|Johnson, T - PURDUE UNIVERSITY|
|Cary, D - PURDUE UNIVERSITY|
|Patterson, J - PURDUE UNIVERSITY|
Submitted to: Research Workers in Animal Diseases Conference Proceedings
Publication Type: Abstract Only
Publication Acceptance Date: September 9, 2004
Publication Date: November 15, 2004
Citation: Eicher, S.D., Johnson, T.A., Cary, D.C., Patterson, J.A. 2004. Yeast cell-wall products plus ascorbic acid: potential immune modulators for neonatal calves. Proceedings of the Conference of Research Workers in Animal Diseases. p. 131. Technical Abstract: Salmonella dublin frequently causes morbidity and mortality in calves during the neonatal period. The objective of this study was to examine the efficacy of ß-glucan with ascorbic acid, for protection against a S. dublin challenge. Thirty-eight calves, 3-10 days-of-age were randomly assigned to: A yeast cell-wall product containing 2% beta-glucan plus ascorbic acid (EP); a purified B-glucan plus ascorbic acid (BG); and a control (CTL, no supplements). Treatments were delivered in feed. On day (d) 21, all calves received an oral challenge of 4.28 X 10*8 CFU of S. dublin.

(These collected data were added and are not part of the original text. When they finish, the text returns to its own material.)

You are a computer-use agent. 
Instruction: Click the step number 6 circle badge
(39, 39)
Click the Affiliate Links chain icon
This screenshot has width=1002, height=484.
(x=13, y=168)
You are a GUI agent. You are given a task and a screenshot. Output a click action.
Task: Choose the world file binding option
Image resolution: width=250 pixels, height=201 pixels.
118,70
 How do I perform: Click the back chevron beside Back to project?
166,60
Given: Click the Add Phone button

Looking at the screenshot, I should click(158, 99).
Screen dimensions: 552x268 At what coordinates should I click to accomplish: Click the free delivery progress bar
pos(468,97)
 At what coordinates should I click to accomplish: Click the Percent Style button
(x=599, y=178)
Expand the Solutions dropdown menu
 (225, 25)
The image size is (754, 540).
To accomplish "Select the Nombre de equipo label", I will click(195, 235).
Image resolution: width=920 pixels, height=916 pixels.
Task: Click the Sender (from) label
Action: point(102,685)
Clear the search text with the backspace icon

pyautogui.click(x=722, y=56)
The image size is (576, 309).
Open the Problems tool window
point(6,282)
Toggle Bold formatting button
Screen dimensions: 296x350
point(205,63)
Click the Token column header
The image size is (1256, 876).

Blood was collected on d 21, 24, 28, 32, 35, and 42. Differential counts were determined using the QBC VetAutoRead analyzer. Whole blood phagocytosis and oxidative burst and CD18 expression was determined for blood leukocytes, by flow cytometry. An aliquot of the whole blood was used for RNA extraction and real-time RT-PCR to evaluate relative expression of toll-like receptor (TLR) 2 and TLR4. The ability of neutrophils to phagocytize was enhanced (P< .05) after the challenge for all treatments (d 24), with no differences among the treatments until at d 32, when the EP group returned to lower mean fluorescence values than CTL. In contrast, the percentage of cells positive for phagocytosis at d 35 tended (P<.10) to be less for neutrophils from the calves fed BG than CTL. CD18 did not differ among treatments after the challenge. There were no differences among treatments after the challenge for RNA expression of TLR2 and TLR4 in blood leukocytes. However, within treatment, the BG treatment increased (P<.05) TLR4 expression from d 21 to d 24. These data show that neonatal calf TLR 2 and 4 were not responsive to in vivo S. dublin exposure. This lack of immune response may result in the increased susceptibility of the neonate to this pathogen, and demonstrates the importance of the neutrophil population during this time. This information will impact future research by allowing a focus on the cells that are the most responsive at this early age and to know the weak link of the developing immune system to target other potential immunomodulators.